À côté de ça, refaire appuyer sur rond très vite pendant que la caméra se planque derrière un vase, c’est pathétique. Ce n’est pas de la maturité, c’est du fantasme d’ado mal assumé. Et ce décalage serait encore plus violent dans un remake, parce que tout le reste – animation faciale, jeu d’acteur, mise en scène – aura gagné en subtilité.

Concrètement, quelles scènes doivent changer ?

On sait à quoi ressemble le “package” dans la trilogie originale :

  • Dans le premier God of War, le mini-jeu dans la cabine du bateau, puis la séquence avec les courtisanes dans le temple, QTE + caméra qui se détourne.
  • Dans God of War II, on reste sur la même logique : un environnement “caché”, des femmes qui invitent Kratos, même mécanique basée sur l’excitation du joueur plus que sur l’écriture.
  • Dans God of War III, la fameuse scène avec Aphrodite, où tu peux soit ignorer le lit, soit lancer un mini-jeu qui te file un trophée “Tombeur / Ladies Man” pendant que les servantes commentent ce qui se passe hors champ.
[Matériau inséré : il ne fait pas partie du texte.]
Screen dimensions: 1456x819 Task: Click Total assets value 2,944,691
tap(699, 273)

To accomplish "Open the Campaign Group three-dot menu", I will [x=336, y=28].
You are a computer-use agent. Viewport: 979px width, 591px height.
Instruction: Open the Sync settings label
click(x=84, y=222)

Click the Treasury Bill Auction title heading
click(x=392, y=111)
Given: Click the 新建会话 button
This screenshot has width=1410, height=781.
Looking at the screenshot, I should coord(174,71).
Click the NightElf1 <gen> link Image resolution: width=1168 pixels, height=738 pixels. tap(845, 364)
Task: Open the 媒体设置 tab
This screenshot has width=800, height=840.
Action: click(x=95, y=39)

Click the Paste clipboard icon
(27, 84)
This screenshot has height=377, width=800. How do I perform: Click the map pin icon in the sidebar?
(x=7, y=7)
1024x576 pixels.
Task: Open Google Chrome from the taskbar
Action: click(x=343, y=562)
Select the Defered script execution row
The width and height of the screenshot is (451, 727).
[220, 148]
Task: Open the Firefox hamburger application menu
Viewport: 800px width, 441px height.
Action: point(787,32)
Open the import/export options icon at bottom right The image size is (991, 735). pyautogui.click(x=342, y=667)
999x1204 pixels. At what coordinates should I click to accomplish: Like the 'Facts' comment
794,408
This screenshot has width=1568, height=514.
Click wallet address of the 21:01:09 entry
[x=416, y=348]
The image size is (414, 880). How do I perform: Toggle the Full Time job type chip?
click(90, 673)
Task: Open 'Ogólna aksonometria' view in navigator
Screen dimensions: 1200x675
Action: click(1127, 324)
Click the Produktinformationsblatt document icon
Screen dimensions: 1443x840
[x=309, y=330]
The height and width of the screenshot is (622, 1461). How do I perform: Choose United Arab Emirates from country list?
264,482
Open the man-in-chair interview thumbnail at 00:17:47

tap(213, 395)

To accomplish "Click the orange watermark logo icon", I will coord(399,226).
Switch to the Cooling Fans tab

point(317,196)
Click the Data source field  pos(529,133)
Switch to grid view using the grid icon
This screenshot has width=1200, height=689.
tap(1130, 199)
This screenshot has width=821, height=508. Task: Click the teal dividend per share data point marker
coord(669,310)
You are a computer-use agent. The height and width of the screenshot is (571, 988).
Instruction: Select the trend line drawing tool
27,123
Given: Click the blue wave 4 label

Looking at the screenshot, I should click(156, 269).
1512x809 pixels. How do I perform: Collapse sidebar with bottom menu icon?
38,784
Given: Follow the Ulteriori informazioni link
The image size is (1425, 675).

Dans un remake pensé après 2018/Ragnarök, ces trois types de séquences, telles quelles, doivent sauter. Pas forcément toute trace de sexualité, mais la logique “tu joues le sexe comme un QTE et tu es récompensé pour bien performer”. Ça, c’est mort.

Ce qu’on peut garder : le thème, pas le gimmick

Ce qu’il faut sauver, c’est l’idée d’un Kratos qui essaie de combler un vide existentiel par le sexe. Mais ça, tu peux le raconter autrement :

  • Une scène non jouable où Kratos repousse une courtisane, parce qu’elle lui rappelle trop Lysandra. Pas de QTE, juste un moment gênant, silencieux, qui montre le conflit intérieur.
  • Ou au contraire, il accepte, mais la mise en scène insiste sur son absence émotionnelle : regard vide, coupure rapide, et ensuite un plan sur lui, seul, incapable de dormir, hanté par ses visions.
  • Des notes, des dialogues, des souvenirs qui y font écho, comme ce journal du premier jeu, mais mis beaucoup plus en avant, presque inévitables pour le joueur.

On peut garder l’idée que Kratos a connu une période d’errance sexuelle, que ses “aventures” ne sont qu’un pansement sur une plaie béante. Mais on n’a pas besoin de transformateurs d’orbes rouges pour ça. Et on n’a certainement pas besoin d’un trophée qui félicite le joueur pour avoir “géré” la déesse de l’amour.

Penser comme des devs : contraintes techniques, enjeux d’image

Je vois déjà l’argument côté dev : “Couper ces scènes, c’est du boulot en plus, il faut refaire des cinématiques, réécrire des lignes, rebrancher des scripts.” Oui. Bien sûr. C’est ça, un remake sérieux. On ne peut pas d’un côté vendre “la vision définitive de la trilogie” sur PS5 et PC, et de l’autre refuser de toucher à ce qui a le plus vieilli narrativement.

Techniquement, ces mini-jeux sont pourris, de toute façon. Ce sont des QTE à l’ancienne, avec prompts géants à l’écran qui cassent la mise en scène. Tout ce que God of War 2018 a justement essayé d’éliminer : la caméra unique, immersive, sans coupure, l’intégration des actions dans le gameplay plutôt que dans des phases “Simon Says”. Refaire aujourd’hui des QTE de sexe serait un retour en arrière complet.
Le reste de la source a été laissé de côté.